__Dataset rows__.

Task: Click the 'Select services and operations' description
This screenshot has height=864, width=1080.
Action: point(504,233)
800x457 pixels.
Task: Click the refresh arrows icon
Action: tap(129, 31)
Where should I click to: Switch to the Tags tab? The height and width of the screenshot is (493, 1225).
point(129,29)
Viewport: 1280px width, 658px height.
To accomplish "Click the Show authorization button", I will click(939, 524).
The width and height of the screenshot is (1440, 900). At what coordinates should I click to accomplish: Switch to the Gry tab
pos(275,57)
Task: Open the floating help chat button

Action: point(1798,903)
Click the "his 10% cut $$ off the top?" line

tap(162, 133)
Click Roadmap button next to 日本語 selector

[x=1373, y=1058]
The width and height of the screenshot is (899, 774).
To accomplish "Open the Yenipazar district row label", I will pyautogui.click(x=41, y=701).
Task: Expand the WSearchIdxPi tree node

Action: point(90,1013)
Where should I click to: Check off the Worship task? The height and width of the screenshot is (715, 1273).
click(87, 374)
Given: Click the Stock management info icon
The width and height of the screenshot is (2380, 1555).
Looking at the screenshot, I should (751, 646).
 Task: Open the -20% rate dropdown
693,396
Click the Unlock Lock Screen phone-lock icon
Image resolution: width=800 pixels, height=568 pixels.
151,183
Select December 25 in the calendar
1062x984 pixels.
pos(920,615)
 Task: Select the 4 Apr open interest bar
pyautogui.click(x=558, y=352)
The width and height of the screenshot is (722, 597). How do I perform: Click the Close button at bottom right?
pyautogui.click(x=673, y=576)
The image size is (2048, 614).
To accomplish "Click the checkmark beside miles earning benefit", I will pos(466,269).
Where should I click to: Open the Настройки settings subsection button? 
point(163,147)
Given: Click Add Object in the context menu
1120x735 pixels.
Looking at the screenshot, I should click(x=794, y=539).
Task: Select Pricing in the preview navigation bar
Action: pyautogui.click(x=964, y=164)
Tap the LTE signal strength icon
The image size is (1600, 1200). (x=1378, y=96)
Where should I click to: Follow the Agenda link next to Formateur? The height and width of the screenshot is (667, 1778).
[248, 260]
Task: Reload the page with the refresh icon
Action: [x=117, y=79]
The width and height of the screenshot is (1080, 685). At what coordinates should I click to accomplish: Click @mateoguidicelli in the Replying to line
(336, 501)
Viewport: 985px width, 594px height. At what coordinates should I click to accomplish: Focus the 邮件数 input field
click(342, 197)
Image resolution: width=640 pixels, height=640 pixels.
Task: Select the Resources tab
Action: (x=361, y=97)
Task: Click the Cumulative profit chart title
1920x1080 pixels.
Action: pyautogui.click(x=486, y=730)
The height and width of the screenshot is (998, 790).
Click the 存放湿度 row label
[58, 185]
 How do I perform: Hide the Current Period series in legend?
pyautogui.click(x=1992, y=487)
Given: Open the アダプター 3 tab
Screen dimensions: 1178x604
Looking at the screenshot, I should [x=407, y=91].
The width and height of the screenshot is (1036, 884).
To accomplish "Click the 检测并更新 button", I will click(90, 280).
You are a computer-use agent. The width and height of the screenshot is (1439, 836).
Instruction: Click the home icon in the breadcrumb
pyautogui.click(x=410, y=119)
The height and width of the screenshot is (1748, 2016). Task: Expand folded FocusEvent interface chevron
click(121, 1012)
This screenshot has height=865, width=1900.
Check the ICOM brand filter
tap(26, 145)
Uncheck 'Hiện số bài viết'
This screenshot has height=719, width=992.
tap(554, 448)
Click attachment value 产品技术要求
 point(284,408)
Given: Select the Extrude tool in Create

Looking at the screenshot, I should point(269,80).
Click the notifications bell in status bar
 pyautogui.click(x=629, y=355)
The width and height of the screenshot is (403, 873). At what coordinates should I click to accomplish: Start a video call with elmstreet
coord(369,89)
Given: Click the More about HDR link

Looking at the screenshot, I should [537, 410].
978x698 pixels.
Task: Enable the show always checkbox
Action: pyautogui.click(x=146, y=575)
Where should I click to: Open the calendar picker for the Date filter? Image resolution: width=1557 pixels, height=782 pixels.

__Task directions__.
Format every line of the dataset rows above as a two-column Markdown table headed "No." and "Line", numbering the lines in order and leaving out blank ones.

__Complete output__.
| No. | Line |
|---|---|
| 1 | Task: Click the 'Select services and operations' description |
| 2 | This screenshot has height=864, width=1080. |
| 3 | Action: point(504,233) |
| 4 | 800x457 pixels. |
| 5 | Task: Click the refresh arrows icon |
| 6 | Action: tap(129, 31) |
| 7 | Where should I click to: Switch to the Tags tab? The height and width of the screenshot is (493, 1225). |
| 8 | point(129,29) |
| 9 | Viewport: 1280px width, 658px height. |
| 10 | To accomplish "Click the Show authorization button", I will click(939, 524). |
| 11 | The width and height of the screenshot is (1440, 900). At what coordinates should I click to accomplish: Switch to the Gry tab |
| 12 | pos(275,57) |
| 13 | Task: Open the floating help chat button |
| 14 | Action: point(1798,903) |
| 15 | Click the "his 10% cut $$ off the top?" line |
| 16 | tap(162, 133) |
| 17 | Click Roadmap button next to 日本語 selector |
| 18 | [x=1373, y=1058] |
| 19 | The width and height of the screenshot is (899, 774). |
| 20 | To accomplish "Open the Yenipazar district row label", I will pyautogui.click(x=41, y=701). |
| 21 | Task: Expand the WSearchIdxPi tree node |
| 22 | Action: point(90,1013) |
| 23 | Where should I click to: Check off the Worship task? The height and width of the screenshot is (715, 1273). |
| 24 | click(87, 374) |
| 25 | Given: Click the Stock management info icon |
| 26 | The width and height of the screenshot is (2380, 1555). |
| 27 | Looking at the screenshot, I should (751, 646). |
| 28 |  Task: Open the -20% rate dropdown |
| 29 | 693,396 |
| 30 | Click the Unlock Lock Screen phone-lock icon |
| 31 | Image resolution: width=800 pixels, height=568 pixels. |
| 32 | 151,183 |
| 33 | Select December 25 in the calendar |
| 34 | 1062x984 pixels. |
| 35 | pos(920,615) |
| 36 |  Task: Select the 4 Apr open interest bar |
| 37 | pyautogui.click(x=558, y=352) |
| 38 | The width and height of the screenshot is (722, 597). How do I perform: Click the Close button at bottom right? |
| 39 | pyautogui.click(x=673, y=576) |
| 40 | The image size is (2048, 614). |
| 41 | To accomplish "Click the checkmark beside miles earning benefit", I will pos(466,269). |
| 42 | Where should I click to: Open the Настройки settings subsection button?  |
| 43 | point(163,147) |
| 44 | Given: Click Add Object in the context menu |
| 45 | 1120x735 pixels. |
| 46 | Looking at the screenshot, I should click(x=794, y=539). |
| 47 | Task: Select Pricing in the preview navigation bar |
| 48 | Action: pyautogui.click(x=964, y=164) |
| 49 | Tap the LTE signal strength icon |
| 50 | The image size is (1600, 1200). (x=1378, y=96) |
| 51 | Where should I click to: Follow the Agenda link next to Formateur? The height and width of the screenshot is (667, 1778). |
| 52 | [248, 260] |
| 53 | Task: Reload the page with the refresh icon |
| 54 | Action: [x=117, y=79] |
| 55 | The width and height of the screenshot is (1080, 685). At what coordinates should I click to accomplish: Click @mateoguidicelli in the Replying to line |
| 56 | (336, 501) |
| 57 | Viewport: 985px width, 594px height. At what coordinates should I click to accomplish: Focus the 邮件数 input field |
| 58 | click(342, 197) |
| 59 | Image resolution: width=640 pixels, height=640 pixels. |
| 60 | Task: Select the Resources tab |
| 61 | Action: (x=361, y=97) |
| 62 | Task: Click the Cumulative profit chart title |
| 63 | 1920x1080 pixels. |
| 64 | Action: pyautogui.click(x=486, y=730) |
| 65 | The height and width of the screenshot is (998, 790). |
| 66 | Click the 存放湿度 row label |
| 67 | [58, 185] |
| 68 |  How do I perform: Hide the Current Period series in legend? |
| 69 | pyautogui.click(x=1992, y=487) |
| 70 | Given: Open the アダプター 3 tab |
| 71 | Screen dimensions: 1178x604 |
| 72 | Looking at the screenshot, I should [x=407, y=91]. |
| 73 | The width and height of the screenshot is (1036, 884). |
| 74 | To accomplish "Click the 检测并更新 button", I will click(90, 280). |
| 75 | You are a computer-use agent. The width and height of the screenshot is (1439, 836). |
| 76 | Instruction: Click the home icon in the breadcrumb |
| 77 | pyautogui.click(x=410, y=119) |
| 78 | The height and width of the screenshot is (1748, 2016). Task: Expand folded FocusEvent interface chevron |
| 79 | click(121, 1012) |
| 80 | This screenshot has height=865, width=1900. |
| 81 | Check the ICOM brand filter |
| 82 | tap(26, 145) |
| 83 | Uncheck 'Hiện số bài viết' |
| 84 | This screenshot has height=719, width=992. |
| 85 | tap(554, 448) |
| 86 | Click attachment value 产品技术要求 |
| 87 |  point(284,408) |
| 88 | Given: Select the Extrude tool in Create |
| 89 | Looking at the screenshot, I should point(269,80). |
| 90 | Click the notifications bell in status bar |
| 91 |  pyautogui.click(x=629, y=355) |
| 92 | The width and height of the screenshot is (403, 873). At what coordinates should I click to accomplish: Start a video call with elmstreet |
| 93 | coord(369,89) |
| 94 | Given: Click the More about HDR link |
| 95 | Looking at the screenshot, I should [537, 410]. |
| 96 | 978x698 pixels. |
| 97 | Task: Enable the show always checkbox |
| 98 | Action: pyautogui.click(x=146, y=575) |
| 99 | Where should I click to: Open the calendar picker for the Date filter? Image resolution: width=1557 pixels, height=782 pixels. |